Colette est l’un des plus grands écrivains français. Un de ceux qui ont porté la langue française à un point de perfection rarement égalé. Elle fut également une femme parmi les plus libres de son temps, une source d’inspiration pour des générations de lecteurs et de lectrices, une pionnière et un exemple dans l’émancipation et la libération de la femme au XXe siècle.
C’est dans la maison natale de Saint-Sauveur-en-Puisaye, entre ses murs, dans ses jardins, que Gabrielle Colette a acquis, auprès de sa mère, Sido, sa connaissance des plantes et des bêtes, l’attention aiguë à tout ce qui veut vivre, l’amour de la liberté et cet art de percevoir le monde à travers tous les sens qui deviendront les marques d’un style unique dans toute l’histoire de la littérature.
Mieux qu’une simple maison d’écrivain, la maison natale de Colette est le seuil de sa création littéraire.
Venez découvrir ou redécouvrir la vie et l’oeuvre de celle qui, toute sa vie, resta fidèle à un pays, la Puisaye, et à une région, la Bourgogne !
SIDONIE GABRIELLE COLETTE
Colette est née à Saint-Sauveur-en-Puisaye, petite commune de l’Yonne, le 28 janvier 1873. Elle est la dernière née des quatre enfants de Sidonie Landoy, née à Paris, ayant vécu à Bruxelles et mariée en 1857 à Jules Robineau-Duclos, riche propriétaire terrien de Saint-Sauveur dont elle eut deux enfants : Juliette en 1860 et Achille en 1863. Si ce mariage de raison avait apporté à Sido le confort matériel, il ne lui donna pas le bonheur. Jules Robineau-Duclos était un ivrogne aux fréquents accès de violence. Il mourut en 1865. Onze mois plus tard, Sido épousa en seconde noces le capitaine Jules Colette. Lui aussi est un déraciné, un méridional originaire de Toulon, dont les rêves de gloire avaient été brisés à la bataille de Melegnano. Zouave, il y perdit une jambe et obtint en compensation en 1860 le poste de percepteur à Saint-Sauveur-en-Puisaye. Dans le bourg où tout se savait, on jasa, car Sido n’aurait pas attendu la mort de son premier mari pour entretenir une liaison avec le Capitaine… Qu’importe les ragots ! Sido n’en a cure. Le Capitaine et elle formeront à jamais un couple heureux. Un fils, Léo, naît en 1866, puis une fille, sept ans plus tard, le 28 janvier 1873, que l’on prénomme Gabrielle, Sidonie-Gabrielle Colette : « notre » Colette.

- Travail à faire: Recopiez à l'identique, dans le texte sur Colette ci-dessus, tout ce qui va de « C’est dans la » jusqu'à « de la littérature. ».

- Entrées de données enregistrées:
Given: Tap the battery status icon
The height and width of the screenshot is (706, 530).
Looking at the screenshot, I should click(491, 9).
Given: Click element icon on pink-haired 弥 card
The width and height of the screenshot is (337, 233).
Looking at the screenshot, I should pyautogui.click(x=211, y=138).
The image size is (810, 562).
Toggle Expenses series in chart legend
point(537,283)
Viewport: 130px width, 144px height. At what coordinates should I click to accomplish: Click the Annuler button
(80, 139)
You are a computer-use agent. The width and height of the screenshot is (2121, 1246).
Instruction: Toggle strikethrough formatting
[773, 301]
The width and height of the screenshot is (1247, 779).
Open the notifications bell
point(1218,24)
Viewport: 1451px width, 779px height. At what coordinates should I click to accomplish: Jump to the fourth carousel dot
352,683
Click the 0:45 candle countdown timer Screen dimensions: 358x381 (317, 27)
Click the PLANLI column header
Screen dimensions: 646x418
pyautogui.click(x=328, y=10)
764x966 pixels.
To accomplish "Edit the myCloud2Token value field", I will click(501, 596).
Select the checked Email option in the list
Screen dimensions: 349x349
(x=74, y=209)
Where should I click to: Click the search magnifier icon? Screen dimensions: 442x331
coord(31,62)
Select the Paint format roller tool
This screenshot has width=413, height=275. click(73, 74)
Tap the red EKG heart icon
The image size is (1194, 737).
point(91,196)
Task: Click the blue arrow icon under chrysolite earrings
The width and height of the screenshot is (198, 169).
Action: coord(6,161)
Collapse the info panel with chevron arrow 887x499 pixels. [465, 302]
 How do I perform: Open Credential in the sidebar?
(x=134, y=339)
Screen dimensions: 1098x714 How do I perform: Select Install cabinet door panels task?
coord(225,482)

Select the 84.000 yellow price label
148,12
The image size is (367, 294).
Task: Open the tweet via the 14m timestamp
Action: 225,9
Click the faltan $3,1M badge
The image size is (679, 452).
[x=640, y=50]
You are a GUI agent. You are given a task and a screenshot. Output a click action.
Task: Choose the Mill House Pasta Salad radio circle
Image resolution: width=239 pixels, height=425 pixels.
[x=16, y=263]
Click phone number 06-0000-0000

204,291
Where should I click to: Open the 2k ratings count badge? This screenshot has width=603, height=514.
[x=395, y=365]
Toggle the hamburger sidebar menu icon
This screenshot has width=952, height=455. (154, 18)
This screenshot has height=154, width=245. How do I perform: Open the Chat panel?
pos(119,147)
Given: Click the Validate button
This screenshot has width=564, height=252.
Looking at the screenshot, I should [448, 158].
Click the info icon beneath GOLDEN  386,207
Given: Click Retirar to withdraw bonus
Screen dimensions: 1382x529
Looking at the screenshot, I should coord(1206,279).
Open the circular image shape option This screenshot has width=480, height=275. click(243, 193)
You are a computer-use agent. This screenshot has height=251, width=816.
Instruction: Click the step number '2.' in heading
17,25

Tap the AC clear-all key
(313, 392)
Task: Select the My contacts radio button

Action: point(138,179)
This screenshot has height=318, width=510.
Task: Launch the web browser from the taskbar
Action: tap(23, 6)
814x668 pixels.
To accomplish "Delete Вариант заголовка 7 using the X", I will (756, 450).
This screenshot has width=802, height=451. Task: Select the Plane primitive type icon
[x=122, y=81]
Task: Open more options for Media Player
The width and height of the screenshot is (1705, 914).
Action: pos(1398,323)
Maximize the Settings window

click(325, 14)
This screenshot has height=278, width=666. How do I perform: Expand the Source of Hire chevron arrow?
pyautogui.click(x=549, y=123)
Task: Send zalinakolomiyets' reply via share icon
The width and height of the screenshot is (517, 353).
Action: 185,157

- Tâche accomplie:
C’est dans la maison natale de Saint-Sauveur-en-Puisaye, entre ses murs, dans ses jardins, que Gabrielle Colette a acquis, auprès de sa mère, Sido, sa connaissance des plantes et des bêtes, l’attention aiguë à tout ce qui veut vivre, l’amour de la liberté et cet art de percevoir le monde à travers tous les sens qui deviendront les marques d’un style unique dans toute l’histoire de la littérature.